Di Pietro: io tra mafia, Cia e Sismi? Il solito quotidiano butta fango sul sottoscritto

Con questi termini si è pronunciato il leader dell’Italia dei valori, Antonio Di Pietro, dalle pagine del suo blog (www.antoniodipietro.it). L’ex pm si difende da un dossier che gira negli ambienti politici e nelle redazioni di vari giornali che lo vedrebbe al centro di un complotto internazionale in cui sarebbero coinvolti CIA, mafia, sismi e forze dell’ordine. Ci manca solo il Kgb, la mafia cinese e russa e il quadro è perfetto. Di Pietro pone le mani avanti e descrive ciò come un tentativo di delegittimazione e un espediente elettorale della maggioranza : “il copione si sta per ripetere anche questa volta, come per tutte le fasi elettorali precedenti.”
L’ex magistrato del pool di Mani Pulite ha poi aggiunto:“Questa volta il ‘bidone’ che il solito giornale sta costruendo e’ davvero sporco e squallido: quello di voler far credere -utilizzando alcune foto del tutto neutre- che io sia o sia stato al soldo dei servizi segreti deviati e della CIA per abbattere la Prima Repubblica perchè cosi’ volevano gli americani e la mafia.
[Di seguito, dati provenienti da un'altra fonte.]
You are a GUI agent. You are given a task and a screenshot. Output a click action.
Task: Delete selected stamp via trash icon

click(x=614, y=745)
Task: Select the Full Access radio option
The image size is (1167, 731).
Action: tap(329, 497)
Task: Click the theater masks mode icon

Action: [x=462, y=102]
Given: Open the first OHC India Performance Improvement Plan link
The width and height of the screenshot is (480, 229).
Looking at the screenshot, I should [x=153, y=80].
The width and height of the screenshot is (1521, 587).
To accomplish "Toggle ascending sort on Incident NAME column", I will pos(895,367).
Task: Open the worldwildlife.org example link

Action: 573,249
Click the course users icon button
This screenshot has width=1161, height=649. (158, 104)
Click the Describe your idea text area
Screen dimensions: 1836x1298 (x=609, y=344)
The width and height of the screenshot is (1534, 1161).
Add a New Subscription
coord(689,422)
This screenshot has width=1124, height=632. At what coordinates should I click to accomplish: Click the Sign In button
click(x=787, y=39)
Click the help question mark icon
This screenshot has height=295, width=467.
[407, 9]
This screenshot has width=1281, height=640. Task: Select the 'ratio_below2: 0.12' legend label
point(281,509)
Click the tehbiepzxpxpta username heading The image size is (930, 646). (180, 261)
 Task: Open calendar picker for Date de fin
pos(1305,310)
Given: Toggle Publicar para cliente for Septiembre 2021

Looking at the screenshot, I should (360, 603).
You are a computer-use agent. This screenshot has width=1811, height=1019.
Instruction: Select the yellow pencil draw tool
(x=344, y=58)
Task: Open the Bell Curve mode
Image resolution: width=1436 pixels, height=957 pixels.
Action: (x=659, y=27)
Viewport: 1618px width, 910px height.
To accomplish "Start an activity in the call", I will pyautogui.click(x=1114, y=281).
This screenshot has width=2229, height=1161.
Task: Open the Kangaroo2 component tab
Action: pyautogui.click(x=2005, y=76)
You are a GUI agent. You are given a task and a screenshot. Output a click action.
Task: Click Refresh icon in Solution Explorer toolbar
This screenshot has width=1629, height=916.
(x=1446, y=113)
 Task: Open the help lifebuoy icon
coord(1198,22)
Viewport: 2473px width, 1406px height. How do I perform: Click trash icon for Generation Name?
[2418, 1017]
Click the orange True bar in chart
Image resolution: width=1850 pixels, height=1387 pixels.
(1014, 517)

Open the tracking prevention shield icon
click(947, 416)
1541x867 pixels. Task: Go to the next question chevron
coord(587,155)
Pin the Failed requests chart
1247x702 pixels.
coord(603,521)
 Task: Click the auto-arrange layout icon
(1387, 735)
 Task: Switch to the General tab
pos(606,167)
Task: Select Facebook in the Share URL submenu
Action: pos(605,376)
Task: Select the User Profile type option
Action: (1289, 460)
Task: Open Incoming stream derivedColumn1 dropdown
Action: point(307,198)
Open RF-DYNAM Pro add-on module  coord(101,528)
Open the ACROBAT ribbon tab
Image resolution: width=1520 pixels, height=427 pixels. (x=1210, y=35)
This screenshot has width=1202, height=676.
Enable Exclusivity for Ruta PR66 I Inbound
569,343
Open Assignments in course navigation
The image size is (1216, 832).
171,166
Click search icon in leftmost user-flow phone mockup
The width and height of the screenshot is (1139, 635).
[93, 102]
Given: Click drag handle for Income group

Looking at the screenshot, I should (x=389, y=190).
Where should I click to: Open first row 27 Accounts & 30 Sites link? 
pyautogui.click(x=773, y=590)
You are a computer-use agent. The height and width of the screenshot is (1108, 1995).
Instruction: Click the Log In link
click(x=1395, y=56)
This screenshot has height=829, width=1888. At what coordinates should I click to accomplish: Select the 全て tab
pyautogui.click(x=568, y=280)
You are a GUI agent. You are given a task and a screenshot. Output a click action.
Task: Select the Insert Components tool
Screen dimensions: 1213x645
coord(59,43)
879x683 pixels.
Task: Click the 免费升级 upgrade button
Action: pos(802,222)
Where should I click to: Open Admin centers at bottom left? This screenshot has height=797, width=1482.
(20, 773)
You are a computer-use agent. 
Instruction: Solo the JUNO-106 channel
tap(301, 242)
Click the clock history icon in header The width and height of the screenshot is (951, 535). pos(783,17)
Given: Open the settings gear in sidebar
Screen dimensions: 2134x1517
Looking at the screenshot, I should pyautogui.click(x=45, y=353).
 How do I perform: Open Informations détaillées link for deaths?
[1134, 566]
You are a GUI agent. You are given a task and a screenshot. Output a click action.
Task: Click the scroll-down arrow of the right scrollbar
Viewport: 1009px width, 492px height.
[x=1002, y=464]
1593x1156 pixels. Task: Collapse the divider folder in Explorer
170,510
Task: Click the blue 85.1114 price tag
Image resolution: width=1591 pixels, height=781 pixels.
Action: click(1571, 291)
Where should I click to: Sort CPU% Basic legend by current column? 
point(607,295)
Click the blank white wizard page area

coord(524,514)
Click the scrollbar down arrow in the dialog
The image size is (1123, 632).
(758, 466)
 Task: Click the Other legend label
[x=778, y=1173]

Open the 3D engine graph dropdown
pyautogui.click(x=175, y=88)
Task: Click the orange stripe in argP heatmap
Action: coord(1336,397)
Certo che ce ne vuole di fantasia… e anche di arroganza per ritenere che gli italiani siano tutti cosi’ allocchi da bersi una panzana del genere”.

Il dossier quindi vedrebbe Antonio Di Pietro come un genio del male a capo di forze oscure mirate ad abbattere la vecchia classe dirigente della Prima Repubblica, cosa che in gran parte non si è verificata: ”Ma vi anticipiamo il giochino che stanno mettendo in piedi. Da giorni -prosegue Di Pietro- si aggira per le redazioni dei giornali e nel circuito politico della Capitale uno strano personaggio che sta offrendo a buon mercato un dossier di 12 foto che mi ritrarrebbero insieme indovinate a chi? No, niente escort. I miei interlocutori sarebbero, anzi sono, il colonnello dei Carabinieri Mori ed il questore della polizia di Stato Contrada. Insieme a loro nella foto ci sarebbero anche alcuni funzionari dei servizi segreti.”

Questo dossier, che vede Di Pietro incontrarsi in privato con gli interlocutori dello stato nella trattativa tra stato e mafia per instaurare la pax dopo le stragi del 92, sarebbe già stato acquistato da un giornale che in passato ha già portato avanti delle campagne denigratorie e diffamatorie nei confronti di politici e di direttori di giornali. Ogni riferimento a “Il Giornale” di Feltri non è puramente casuale.

“Naturalmente un acquirente si e’ subito fatto avanti: il solito quotidiano che, pur di buttare fango sul sottoscritto, acquista qualunque cosa, anche a prezzi esorbitanti, costi che poi si sommeranno a quelli che dovrà pagare per la querela che faro’ (e che si aggiungera’ alla denuncia che ho gia’ provveduto a depositare alla magistratura, perche’ questa volta sono venuto a conoscenza per tempo della trappola)”.

Di Pietro prevede già la data di uscita del dossier nel periodo elettorale. Il dossier, che darebbe adito ad un’ipotesi di complotto giudiziario di cui il maggior artefice sarebbe il leader dell’Idv, proprio nel momento della consultazione elettorale assesterebbe un bel colpo alla credibilità del politico e del partito da lui rappresentato. ”Ne hanno acquistate 4 di foto e, prima delle elezioni, le pubblicheranno. Questi scatti -spiega Di Pietro- dovrebbero servire per veicolare il seguente teorema: siccome Mori e’ finito indagato per la nota vicenda delle agende rosse e Contrada e’ stato condannato per fatti di mafia, Di Pietro ha avuto a che fare, pure lui, con queste vicende. Siccome poi c’erano anche funzionari dei Servizi insieme a costoro, vuol dire che Di Pietro stava macchinando con qualche potenza straniera, se non addirittura con la mafia”.